■ **PROMPT**:
Copy the lines below, please, starting with the one that contains "This screenshot has" and ending with the last. Pictures stay out.

■ **TASK MATERIAL**:

********************

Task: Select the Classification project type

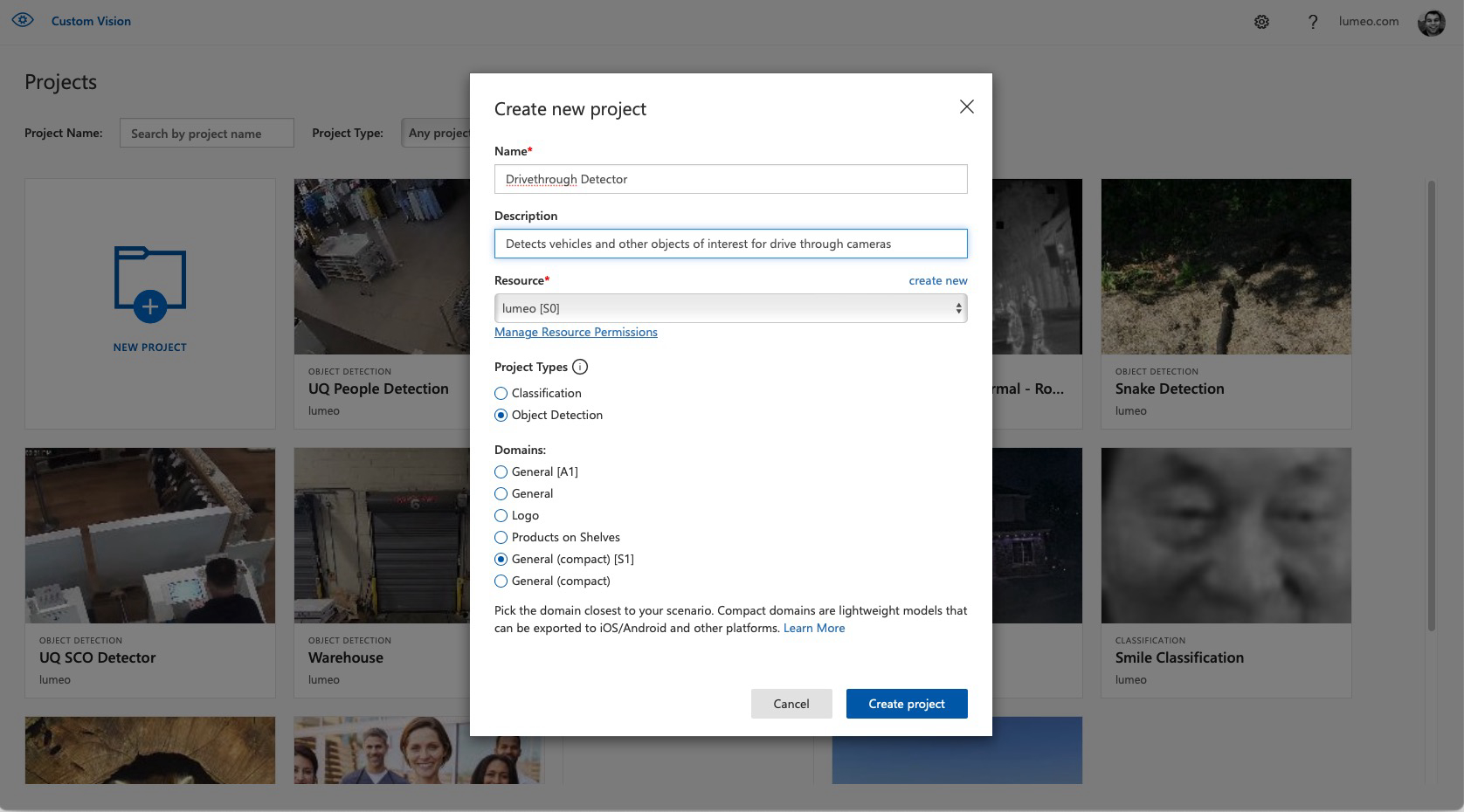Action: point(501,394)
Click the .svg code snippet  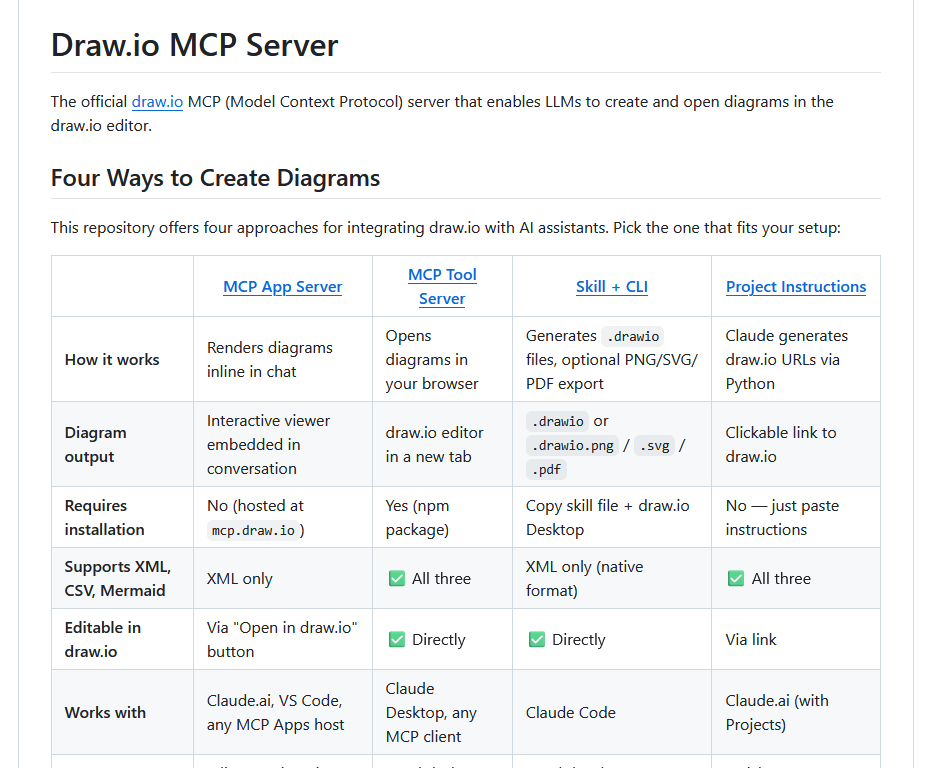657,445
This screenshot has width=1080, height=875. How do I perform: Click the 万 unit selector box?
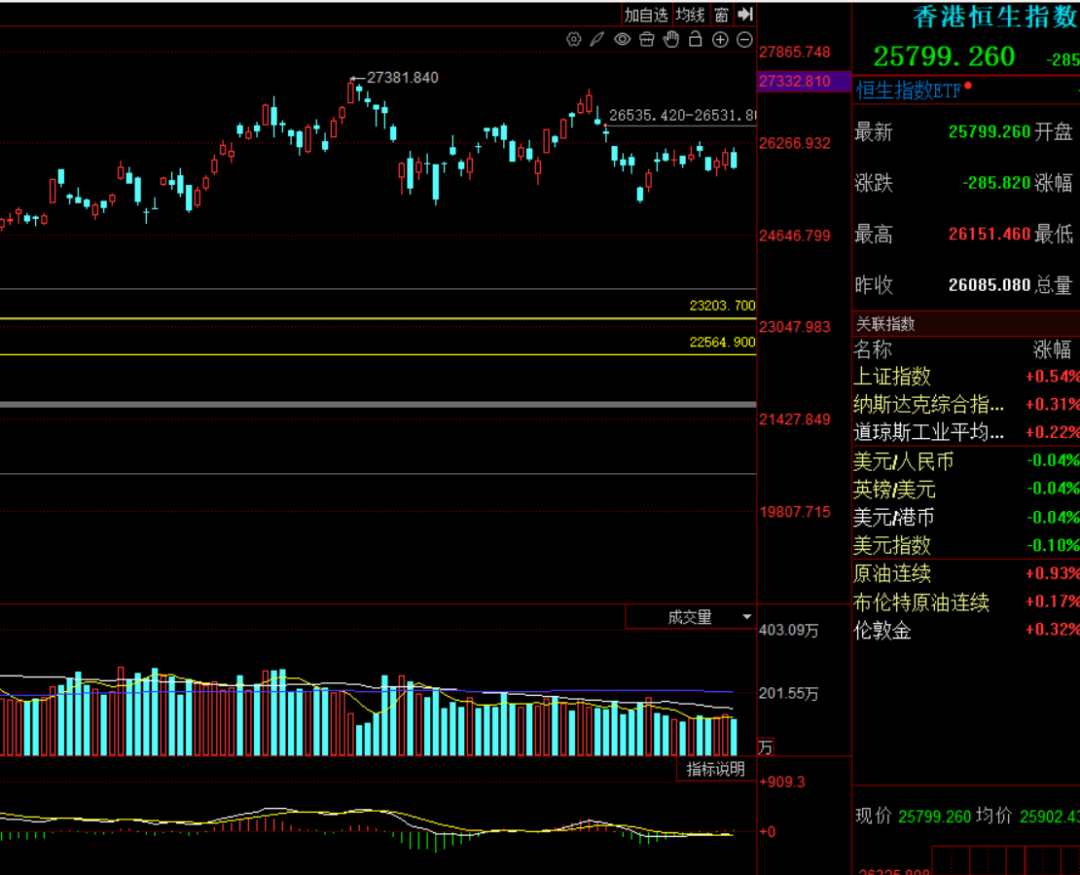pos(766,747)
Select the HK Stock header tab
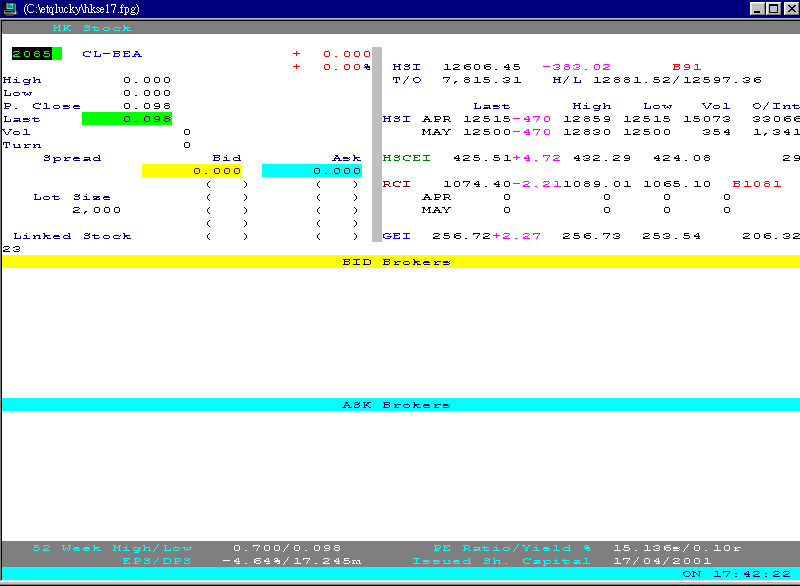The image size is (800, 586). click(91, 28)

********************

■ **SOLUTION TO THE EXERCISE**:
This screenshot has width=1080, height=875. How do I perform: Click the 万 unit selector box?
pos(766,747)
Select the HK Stock header tab
The image size is (800, 586). click(91, 28)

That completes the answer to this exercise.